Le opere a quattro mani di Jean-Michel Basquiat e Andy Warhol sono uno dei capisaldi dell’arte moderna. Dopo il loro incontro presso la galleria del collezionista Bruno Bischofberger, a New York, i due artisti si unirono in una liaison creativa che li portò a realizzare insieme 160 tele. Da oggi fino al 28 agosto, Louis Vuitton ospiterà presso la Fondation di Parigi la mostra “Basquiat x Warhol, à quatre mains”, che comprende 80 opere nate dal genio creativo dei due artisti. La fondazione esporrà in totale 300 opere d’arte, pezzi significativi che offrono uno scorcio sulla scena artistica newyorkese degli anni ’70 e ’80. Si tratta, fino ad ora, della mostra più importante dedicata all’operato dei due artisti.
La mostra si apre con una serie di ritratti fatti da Basquiat a Warhol e di Warhol a Basquiat. Prosegue poi con le prime collaborazioni, che vedono l’intervento dell’artista italiano Francesco Clemente. Dopo aver completato una serie di 15 dipinti insieme a Clemente, Basquiat e Warhol hanno proseguito la loro collaborazione quasi quotidianamente con entusiasmo e complicità. Ed è proprio la forza dei loro incessanti scambi il letimotiv della mostra “Basquiat x Warhol, à quatre mains”, esposta alla Fondation Vuitton. «Basquiat e Warhol avevano la stessa comprensione allargata dell’arte e della cultura» ha dichiarato ha dichiarato Bernard Arnault, presidente della Fondation e CEO di LVMH. «Le loro prospettive erano singolari, ma oggi le loro realizzazioni parlano a tutti. E vanno viste come una lezione».

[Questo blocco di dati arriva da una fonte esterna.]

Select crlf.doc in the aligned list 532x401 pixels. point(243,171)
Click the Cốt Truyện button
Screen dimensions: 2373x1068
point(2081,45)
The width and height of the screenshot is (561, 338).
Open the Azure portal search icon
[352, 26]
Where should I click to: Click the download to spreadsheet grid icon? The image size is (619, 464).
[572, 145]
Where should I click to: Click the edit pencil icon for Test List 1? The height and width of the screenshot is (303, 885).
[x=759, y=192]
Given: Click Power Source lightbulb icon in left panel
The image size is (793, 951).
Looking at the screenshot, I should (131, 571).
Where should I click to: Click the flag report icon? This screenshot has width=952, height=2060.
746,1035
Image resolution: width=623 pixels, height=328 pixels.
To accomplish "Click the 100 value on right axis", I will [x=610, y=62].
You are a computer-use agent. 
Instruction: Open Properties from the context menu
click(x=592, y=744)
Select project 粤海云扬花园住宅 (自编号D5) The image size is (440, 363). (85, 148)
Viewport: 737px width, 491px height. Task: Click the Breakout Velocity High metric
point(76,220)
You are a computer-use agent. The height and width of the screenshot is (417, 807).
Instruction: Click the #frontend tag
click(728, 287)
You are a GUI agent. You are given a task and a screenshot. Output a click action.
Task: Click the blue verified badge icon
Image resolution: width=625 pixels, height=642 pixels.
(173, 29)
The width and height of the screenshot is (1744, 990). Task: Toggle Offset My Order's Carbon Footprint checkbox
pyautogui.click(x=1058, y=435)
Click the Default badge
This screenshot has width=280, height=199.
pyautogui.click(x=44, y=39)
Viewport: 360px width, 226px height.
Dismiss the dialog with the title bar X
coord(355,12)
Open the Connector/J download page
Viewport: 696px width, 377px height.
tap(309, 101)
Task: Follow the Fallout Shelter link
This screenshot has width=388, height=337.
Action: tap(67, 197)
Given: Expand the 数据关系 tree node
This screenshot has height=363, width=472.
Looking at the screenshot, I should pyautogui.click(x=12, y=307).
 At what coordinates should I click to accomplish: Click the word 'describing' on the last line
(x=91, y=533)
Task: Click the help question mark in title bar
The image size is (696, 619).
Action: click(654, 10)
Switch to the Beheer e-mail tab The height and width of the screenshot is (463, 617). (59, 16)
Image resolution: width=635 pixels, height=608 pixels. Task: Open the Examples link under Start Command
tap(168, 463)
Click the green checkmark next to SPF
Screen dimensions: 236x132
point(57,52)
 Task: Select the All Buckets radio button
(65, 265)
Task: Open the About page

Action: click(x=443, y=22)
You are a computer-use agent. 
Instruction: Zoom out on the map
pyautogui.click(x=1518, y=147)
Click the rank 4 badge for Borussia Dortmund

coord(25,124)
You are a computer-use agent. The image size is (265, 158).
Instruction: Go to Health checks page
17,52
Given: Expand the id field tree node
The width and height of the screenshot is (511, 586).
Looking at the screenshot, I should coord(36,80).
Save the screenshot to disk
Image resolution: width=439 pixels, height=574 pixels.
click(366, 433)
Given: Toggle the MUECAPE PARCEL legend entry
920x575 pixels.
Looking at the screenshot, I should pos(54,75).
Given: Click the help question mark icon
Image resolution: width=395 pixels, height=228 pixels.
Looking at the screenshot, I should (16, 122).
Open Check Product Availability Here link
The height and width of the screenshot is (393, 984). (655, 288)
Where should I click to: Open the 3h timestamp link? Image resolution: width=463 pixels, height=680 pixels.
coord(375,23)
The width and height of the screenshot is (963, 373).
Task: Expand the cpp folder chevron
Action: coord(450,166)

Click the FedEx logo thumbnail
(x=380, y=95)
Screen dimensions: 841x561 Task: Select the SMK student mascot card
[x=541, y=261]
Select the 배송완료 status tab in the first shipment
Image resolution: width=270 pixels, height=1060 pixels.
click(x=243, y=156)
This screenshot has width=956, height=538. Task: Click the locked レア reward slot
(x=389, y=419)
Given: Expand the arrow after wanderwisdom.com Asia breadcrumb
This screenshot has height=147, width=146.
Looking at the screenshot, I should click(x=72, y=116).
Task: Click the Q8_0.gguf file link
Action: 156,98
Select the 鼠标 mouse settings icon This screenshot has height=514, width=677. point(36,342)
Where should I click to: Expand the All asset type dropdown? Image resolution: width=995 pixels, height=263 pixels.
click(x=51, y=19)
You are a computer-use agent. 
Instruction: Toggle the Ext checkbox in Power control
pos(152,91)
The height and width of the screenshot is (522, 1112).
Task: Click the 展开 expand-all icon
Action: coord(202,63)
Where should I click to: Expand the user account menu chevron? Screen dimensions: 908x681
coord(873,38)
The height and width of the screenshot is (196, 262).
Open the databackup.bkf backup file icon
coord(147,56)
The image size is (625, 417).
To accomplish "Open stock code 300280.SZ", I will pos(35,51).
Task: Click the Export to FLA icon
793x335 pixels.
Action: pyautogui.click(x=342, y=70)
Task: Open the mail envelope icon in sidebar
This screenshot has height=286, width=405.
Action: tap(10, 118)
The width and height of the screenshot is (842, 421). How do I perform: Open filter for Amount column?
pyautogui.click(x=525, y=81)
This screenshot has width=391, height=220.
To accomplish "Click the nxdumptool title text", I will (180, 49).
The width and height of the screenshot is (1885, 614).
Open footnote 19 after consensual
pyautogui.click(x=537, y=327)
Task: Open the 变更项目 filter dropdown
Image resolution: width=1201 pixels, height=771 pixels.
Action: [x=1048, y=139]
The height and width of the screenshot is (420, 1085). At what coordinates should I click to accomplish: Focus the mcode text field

Jean-Michel Basquiat nutriva una profonda ammirazione per Warhol, e vedeva in lui il pioniere di un nuovo linguaggio artistico, indissolubilmente legato alla cultura pop. D’altro canto, Andy Warhol scoprì in Basquiat un nuovo senso della parola “arte”, e fu proprio il più giovane a riportarlo alle origini materiche, rinnovando il suo amore per la pittura manuale.